From the line with "Toggle QQ头像、昵称信息 permission checkbox" through the last line of the records below, both ends included, transcribe only those lines, exactly, and omit the pictures.

Excerpts from a dataset
============

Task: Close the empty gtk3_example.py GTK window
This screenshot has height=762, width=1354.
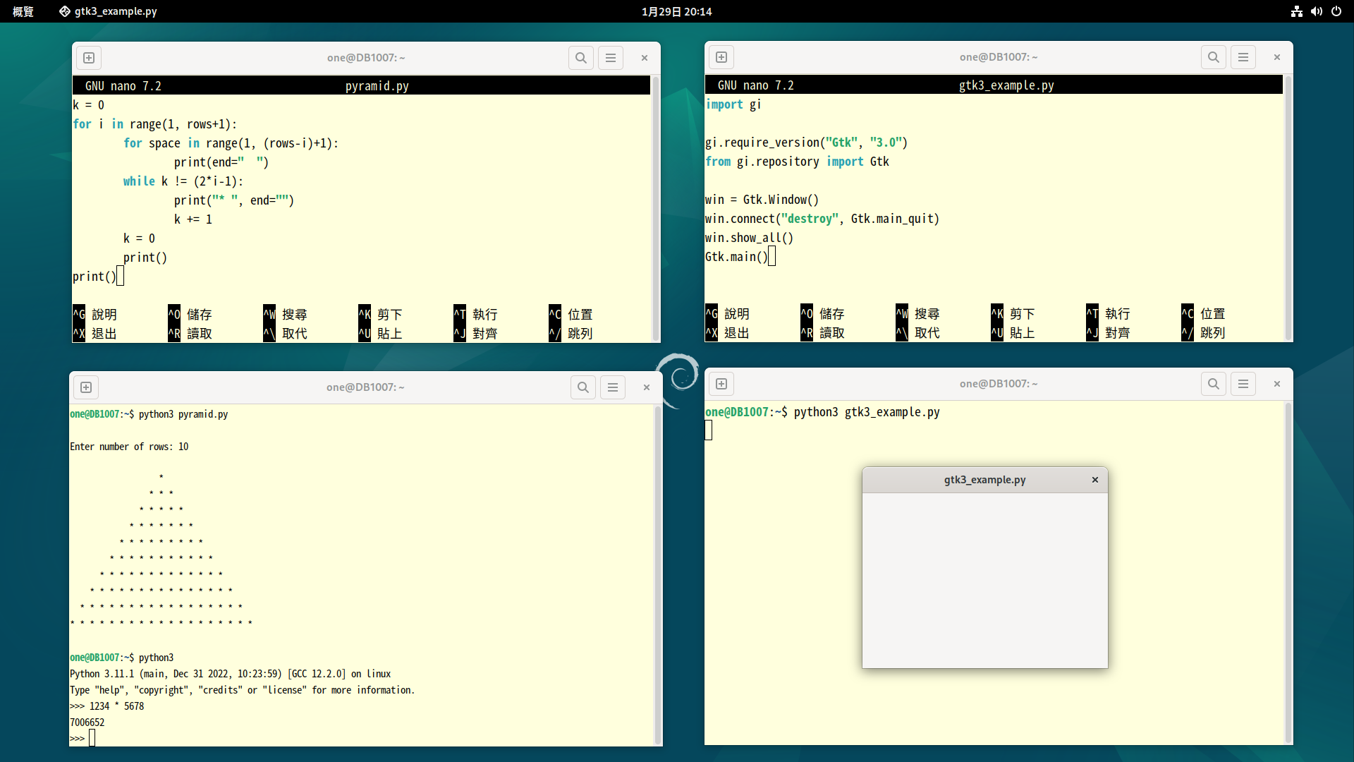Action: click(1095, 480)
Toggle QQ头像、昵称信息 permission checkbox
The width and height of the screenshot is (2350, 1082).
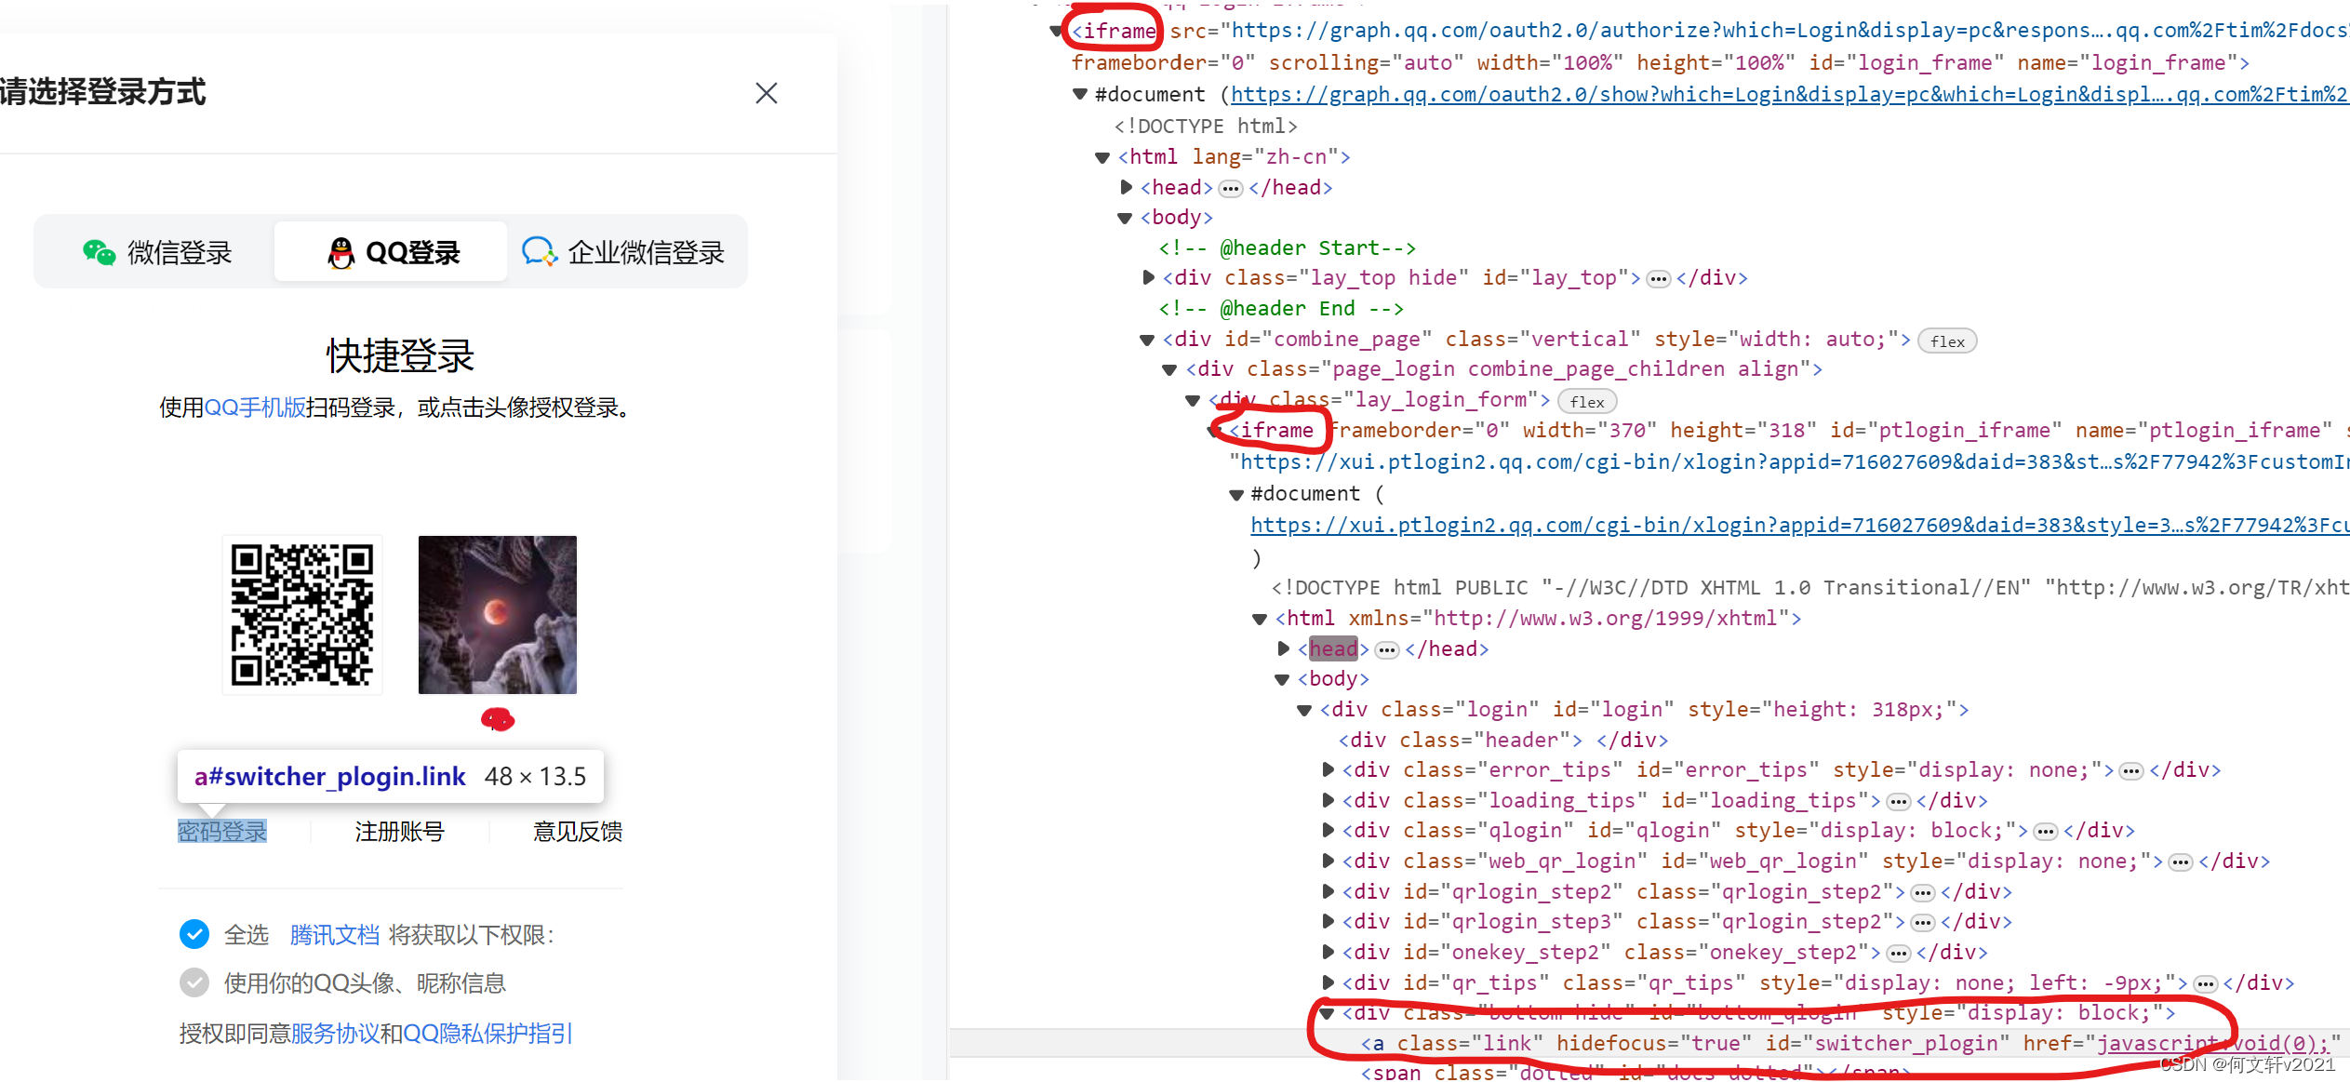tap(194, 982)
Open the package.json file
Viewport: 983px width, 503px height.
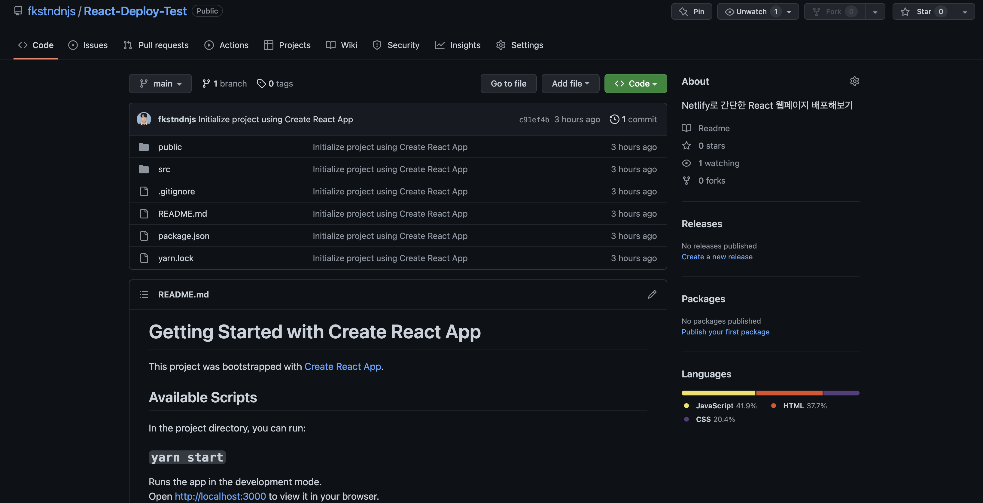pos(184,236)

============

▸ **The completed task**
Toggle QQ头像、昵称信息 permission checkbox
The width and height of the screenshot is (2350, 1082).
tap(194, 982)
Open the package.json file
Viewport: 983px width, 503px height.
pos(184,236)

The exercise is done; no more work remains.